» Source data:
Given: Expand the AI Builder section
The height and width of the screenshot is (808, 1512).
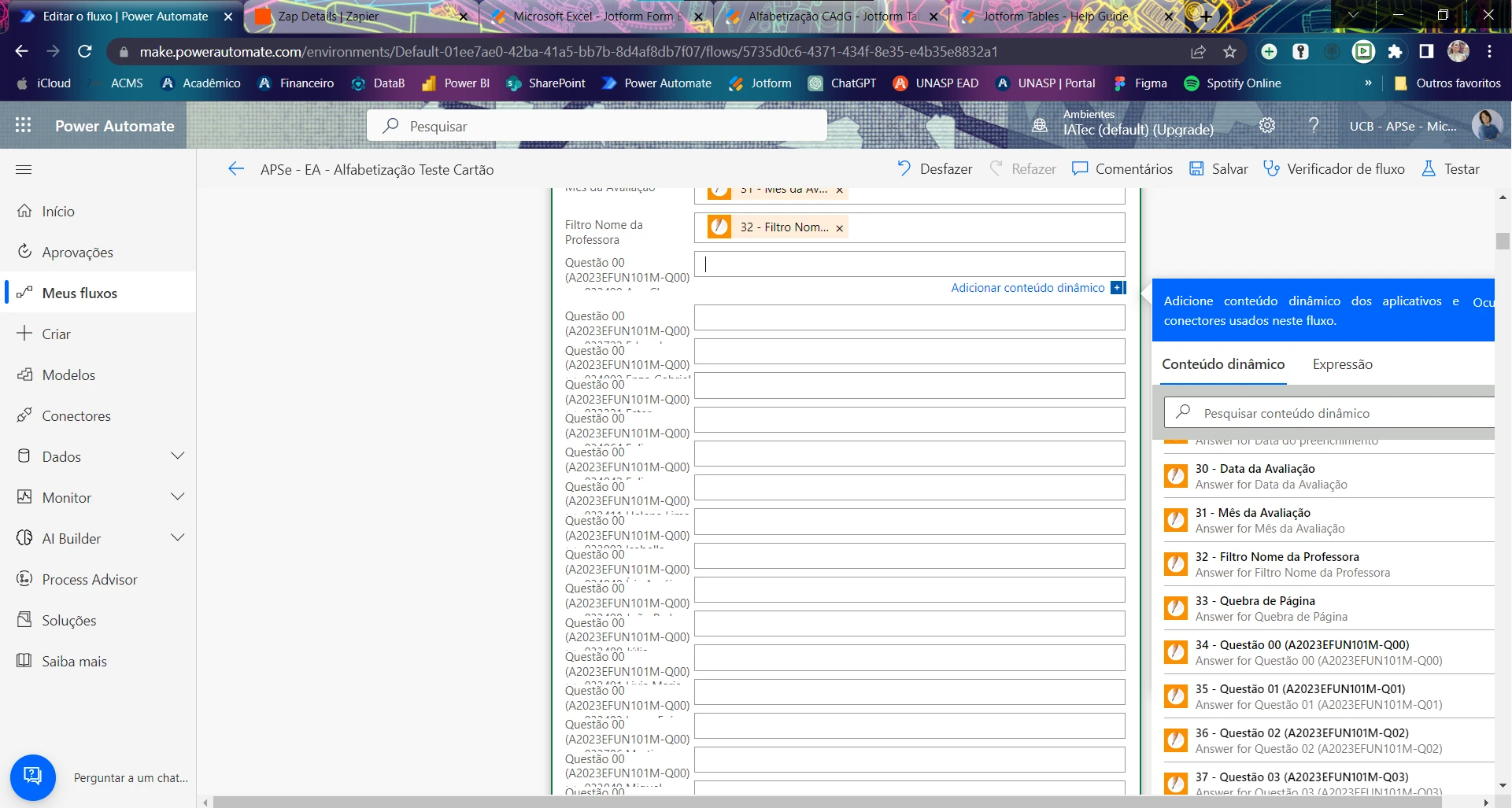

==

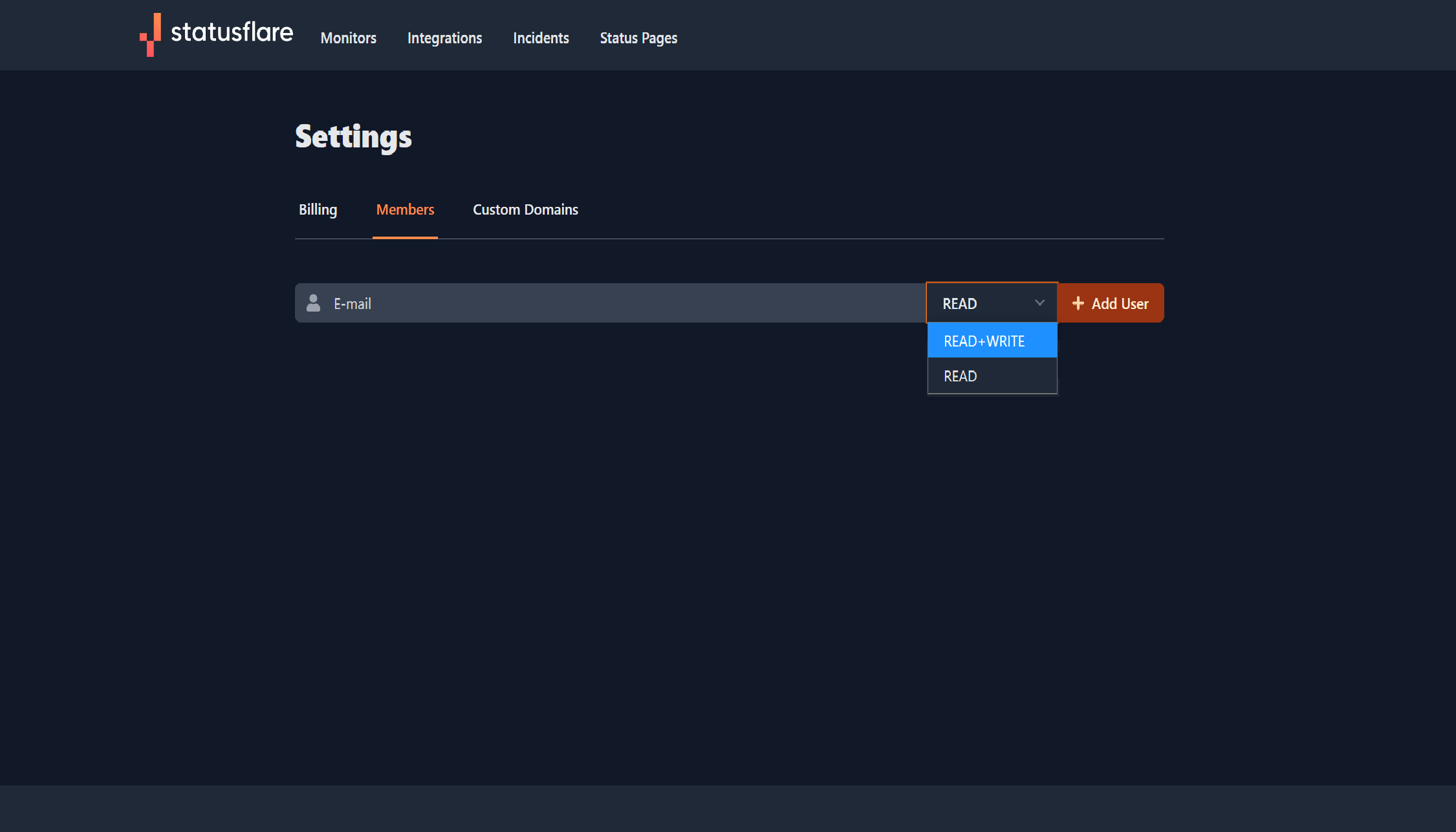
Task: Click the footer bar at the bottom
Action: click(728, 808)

* * *

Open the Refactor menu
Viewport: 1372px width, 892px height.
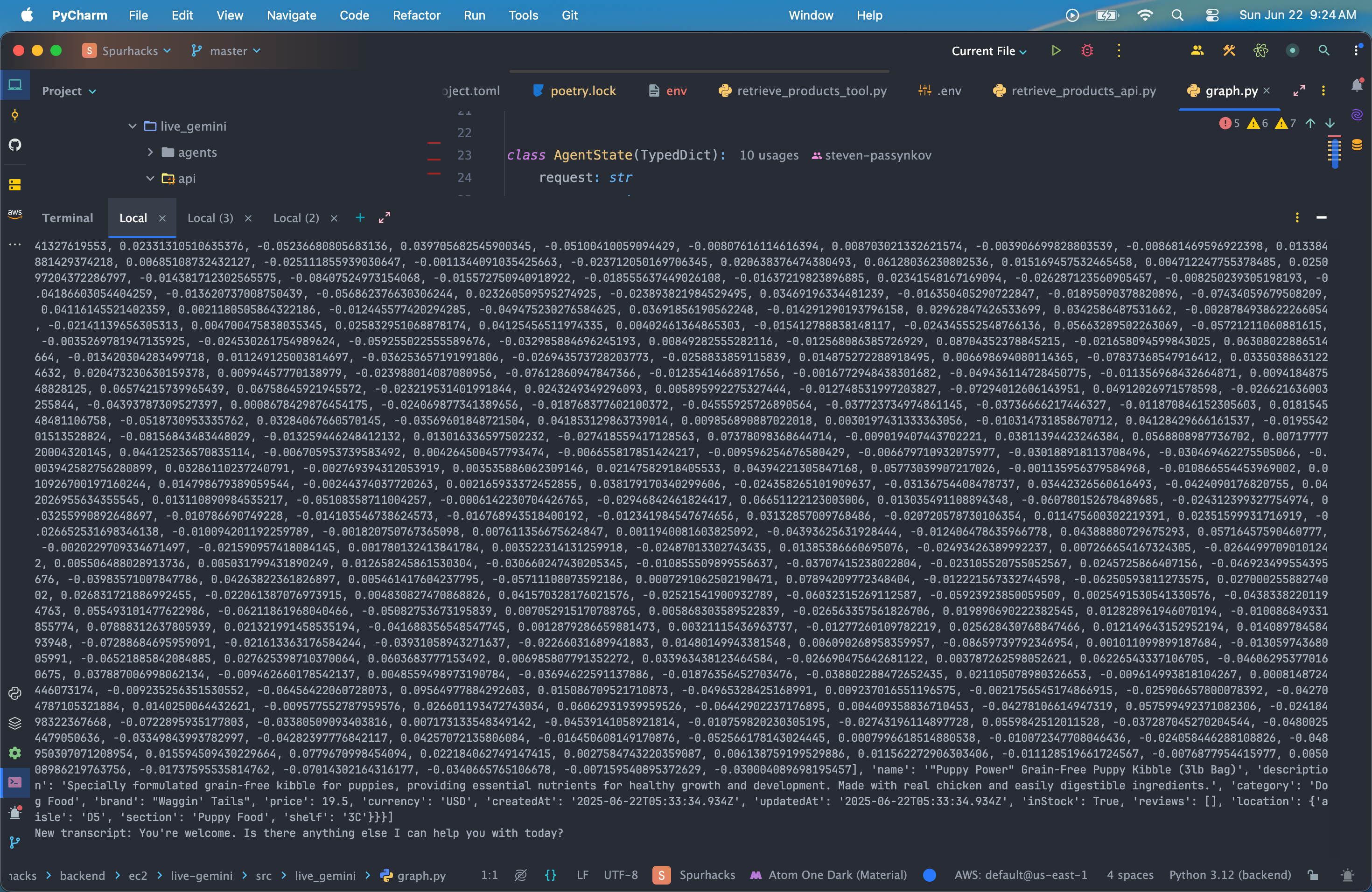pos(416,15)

» What this task involves:
Please, from the entries above, set down exactly the lines from the one containing "Given: Expand the AI Builder section" through the one containing "The height and", and only those.

» Response:
Given: Expand the AI Builder section
The height and width of the screenshot is (808, 1512).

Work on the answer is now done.